BEGIN Record extracts

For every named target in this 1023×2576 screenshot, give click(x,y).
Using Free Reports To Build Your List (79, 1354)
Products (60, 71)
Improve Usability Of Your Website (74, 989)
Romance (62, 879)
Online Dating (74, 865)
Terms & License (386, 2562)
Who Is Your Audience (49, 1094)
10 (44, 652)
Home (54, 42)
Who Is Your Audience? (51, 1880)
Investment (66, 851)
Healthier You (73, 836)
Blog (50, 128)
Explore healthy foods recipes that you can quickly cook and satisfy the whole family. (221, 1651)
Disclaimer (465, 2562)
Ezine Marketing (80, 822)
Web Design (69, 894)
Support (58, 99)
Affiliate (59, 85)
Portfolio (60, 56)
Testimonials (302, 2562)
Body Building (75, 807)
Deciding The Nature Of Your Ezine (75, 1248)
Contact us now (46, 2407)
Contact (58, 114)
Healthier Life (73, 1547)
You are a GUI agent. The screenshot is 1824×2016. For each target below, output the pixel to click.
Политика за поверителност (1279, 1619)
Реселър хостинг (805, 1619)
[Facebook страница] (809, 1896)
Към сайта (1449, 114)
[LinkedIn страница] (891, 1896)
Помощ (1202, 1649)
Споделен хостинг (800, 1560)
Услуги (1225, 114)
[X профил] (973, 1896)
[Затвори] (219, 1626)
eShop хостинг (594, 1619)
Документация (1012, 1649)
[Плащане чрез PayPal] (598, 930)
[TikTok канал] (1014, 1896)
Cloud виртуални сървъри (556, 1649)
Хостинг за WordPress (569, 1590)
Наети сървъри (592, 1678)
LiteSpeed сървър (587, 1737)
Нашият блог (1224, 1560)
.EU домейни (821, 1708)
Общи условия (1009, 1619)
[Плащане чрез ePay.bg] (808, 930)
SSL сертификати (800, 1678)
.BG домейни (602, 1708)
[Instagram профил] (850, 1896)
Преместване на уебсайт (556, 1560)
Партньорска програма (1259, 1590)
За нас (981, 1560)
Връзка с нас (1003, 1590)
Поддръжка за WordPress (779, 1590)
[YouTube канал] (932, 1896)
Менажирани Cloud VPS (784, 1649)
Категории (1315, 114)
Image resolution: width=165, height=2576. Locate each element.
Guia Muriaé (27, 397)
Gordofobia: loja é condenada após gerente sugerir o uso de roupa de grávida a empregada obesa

END Record extracts

Each line of the records, from the opening one through the line holding "Healthier Life (73, 1547)", should be restated word for word, with nothing else in the answer.

# [Exercise output]
For every named target in this 1023×2576 screenshot, give click(x,y).
Using Free Reports To Build Your List (79, 1354)
Products (60, 71)
Improve Usability Of Your Website (74, 989)
Romance (62, 879)
Online Dating (74, 865)
Terms & License (386, 2562)
Who Is Your Audience (49, 1094)
10 (44, 652)
Home (54, 42)
Who Is Your Audience? (51, 1880)
Investment (66, 851)
Healthier You (73, 836)
Blog (50, 128)
Explore healthy foods recipes that you can quickly cook and satisfy the whole family. (221, 1651)
Disclaimer (465, 2562)
Ezine Marketing (80, 822)
Web Design (69, 894)
Support (58, 99)
Affiliate (59, 85)
Portfolio (60, 56)
Testimonials (302, 2562)
Body Building (75, 807)
Deciding The Nature Of Your Ezine (75, 1248)
Contact us now (46, 2407)
Contact (58, 114)
Healthier Life (73, 1547)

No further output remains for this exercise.